QPSeeker

A learned cost model to assist the query optimization process

Motivation

With the rise of Deep Learning on domains like Natural Language Processing and Computer Vision, many approaches have been proposed in Databases Systems Community to integrate these methods into many aspects of the functionality of a database system. The query optimization process is a well-studied problem and many efforts have been made to improve the execution of query workloads in such a system, by improving the cardinality selectivity estimations of the query optimizer or improving the query execution time and cost predictions. However, most of these approaches make a strong assumption about the quality of the query plan provided by the optimizer. QPSeeker's goal is to learn the aforementioned distributions for a set of plans per query and provide the optimizer a better view of the query plan space, during the construction of the query plan, combining both the underlying table data and the provided query workload.

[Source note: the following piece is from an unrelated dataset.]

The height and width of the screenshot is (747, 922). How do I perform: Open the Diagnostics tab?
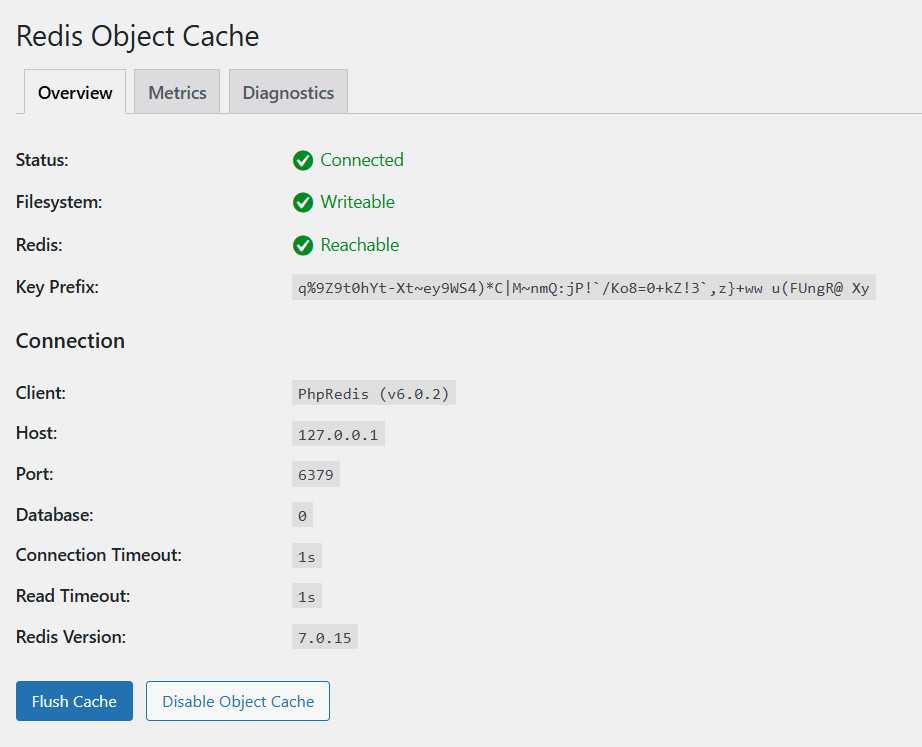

QPSeeker receives a query and estimates the cardinalities/costs and execution times of the query’s plan set using the underlying table data

System Architecture

QPSeeker consits of four main components:

  • Query Encoder, a feed forward network, which receives the relations and the joins in the query and outputs a query embedding vector.
  • TaBERT, a BERT based model for sructural data, which receives the query and for each table outputs the joint representation of the query and the underlying structured data.
  • Query Plan Encoder, constructs a left-depth tree query plan tree using LSTM cells, similar to the optimizer's plan and the root outputs the a query plan embedding vector.
  • Variational Autoencoder, an autoencoder, which receives the query and query’s plan embedding vectors and computes the reconstruction loss of the common query plan space embedding vector. QPSeeker enforces a Gaussian structure to the latent space of the variational autoencoder in order to simulate the generation process of the sets of the query plans (Join Ordering) along with their statistics (Cost Model) for a given query. In this manner, QPSeeker can effectively predict the distributions of the cardinalities, costs and execution times of the query plans sets over the queries in the workload.